Some records
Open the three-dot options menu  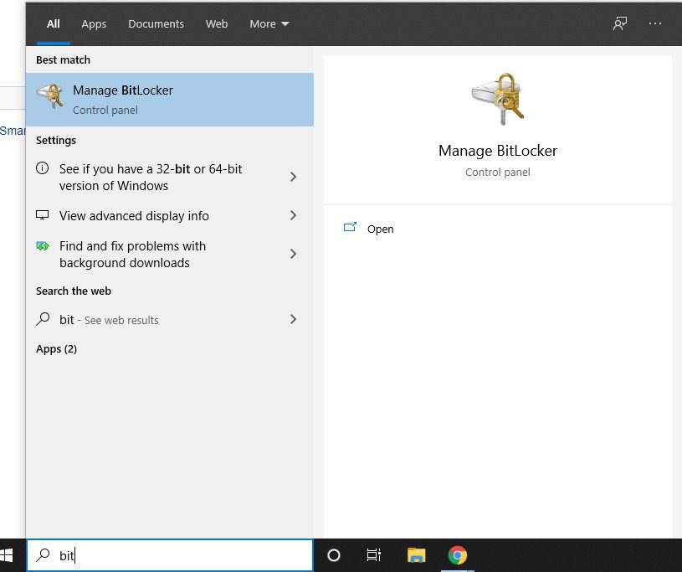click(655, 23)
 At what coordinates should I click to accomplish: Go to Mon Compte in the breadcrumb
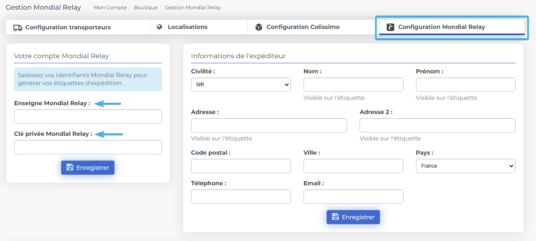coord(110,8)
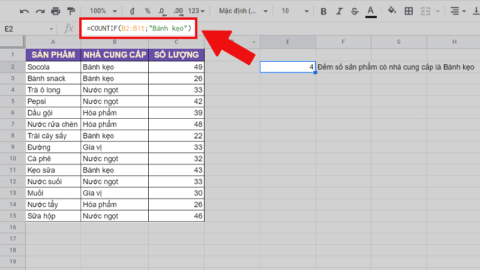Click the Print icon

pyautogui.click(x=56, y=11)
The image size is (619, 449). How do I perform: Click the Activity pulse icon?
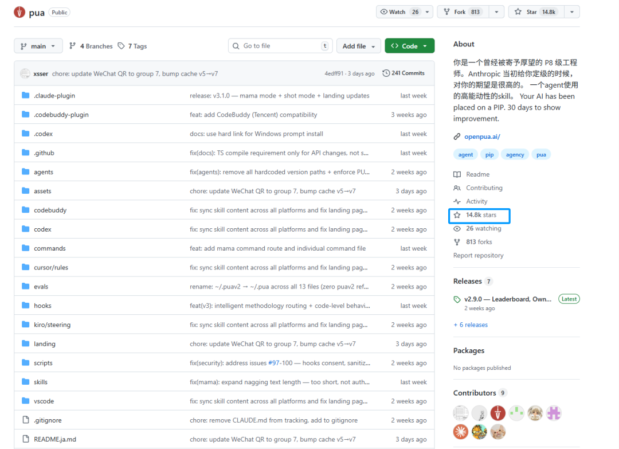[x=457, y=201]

Your goal
Write out again, word for word, the records from the line containing "The image size" through the end of the records, and leave the pictures out.

Correct response
The image size is (619, 449). How do I perform: Click the Activity pulse icon?
[x=457, y=201]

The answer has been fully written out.